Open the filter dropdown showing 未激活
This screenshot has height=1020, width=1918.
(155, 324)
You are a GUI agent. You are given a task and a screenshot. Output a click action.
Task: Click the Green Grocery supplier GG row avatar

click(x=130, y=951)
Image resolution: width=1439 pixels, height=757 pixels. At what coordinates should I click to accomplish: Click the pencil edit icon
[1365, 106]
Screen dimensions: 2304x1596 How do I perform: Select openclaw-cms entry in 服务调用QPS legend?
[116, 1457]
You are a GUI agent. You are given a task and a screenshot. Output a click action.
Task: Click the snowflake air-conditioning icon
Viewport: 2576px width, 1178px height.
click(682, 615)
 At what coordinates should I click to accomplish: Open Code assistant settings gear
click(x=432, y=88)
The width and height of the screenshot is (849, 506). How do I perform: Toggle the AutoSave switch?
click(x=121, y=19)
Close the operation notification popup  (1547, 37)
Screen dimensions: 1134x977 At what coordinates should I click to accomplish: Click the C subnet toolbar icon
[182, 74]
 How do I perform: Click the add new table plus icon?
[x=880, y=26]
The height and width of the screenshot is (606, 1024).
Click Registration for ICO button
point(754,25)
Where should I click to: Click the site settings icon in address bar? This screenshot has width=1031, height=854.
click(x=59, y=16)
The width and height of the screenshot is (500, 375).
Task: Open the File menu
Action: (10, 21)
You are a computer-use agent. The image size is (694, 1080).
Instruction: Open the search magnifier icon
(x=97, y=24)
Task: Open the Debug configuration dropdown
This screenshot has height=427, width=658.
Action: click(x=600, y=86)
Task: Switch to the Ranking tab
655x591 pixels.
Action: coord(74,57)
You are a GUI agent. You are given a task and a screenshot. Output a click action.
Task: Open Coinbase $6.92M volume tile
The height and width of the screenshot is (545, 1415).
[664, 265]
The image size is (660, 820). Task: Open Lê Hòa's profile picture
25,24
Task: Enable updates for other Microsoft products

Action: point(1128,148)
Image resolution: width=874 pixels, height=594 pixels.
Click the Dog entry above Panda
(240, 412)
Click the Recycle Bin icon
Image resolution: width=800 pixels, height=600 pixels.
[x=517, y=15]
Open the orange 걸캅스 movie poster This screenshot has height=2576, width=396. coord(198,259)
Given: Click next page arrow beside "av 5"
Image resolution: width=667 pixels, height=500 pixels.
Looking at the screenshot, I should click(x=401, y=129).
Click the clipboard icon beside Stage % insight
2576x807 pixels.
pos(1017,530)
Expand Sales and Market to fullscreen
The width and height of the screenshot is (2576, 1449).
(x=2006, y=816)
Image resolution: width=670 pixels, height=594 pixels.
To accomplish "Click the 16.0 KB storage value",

**EXERCISE DETAILS**. Please report each line of the entries above that contains the string "pixels", copying every such line in full.

**EXERCISE SOLUTION**.
Image resolution: width=1439 pixels, height=757 pixels. At what coordinates should I click to accomplish: Click the pencil edit icon
655x591 pixels.
Image resolution: width=874 pixels, height=594 pixels.
Image resolution: width=800 pixels, height=600 pixels.
Image resolution: width=667 pixels, height=500 pixels.
2576x807 pixels.
Image resolution: width=670 pixels, height=594 pixels.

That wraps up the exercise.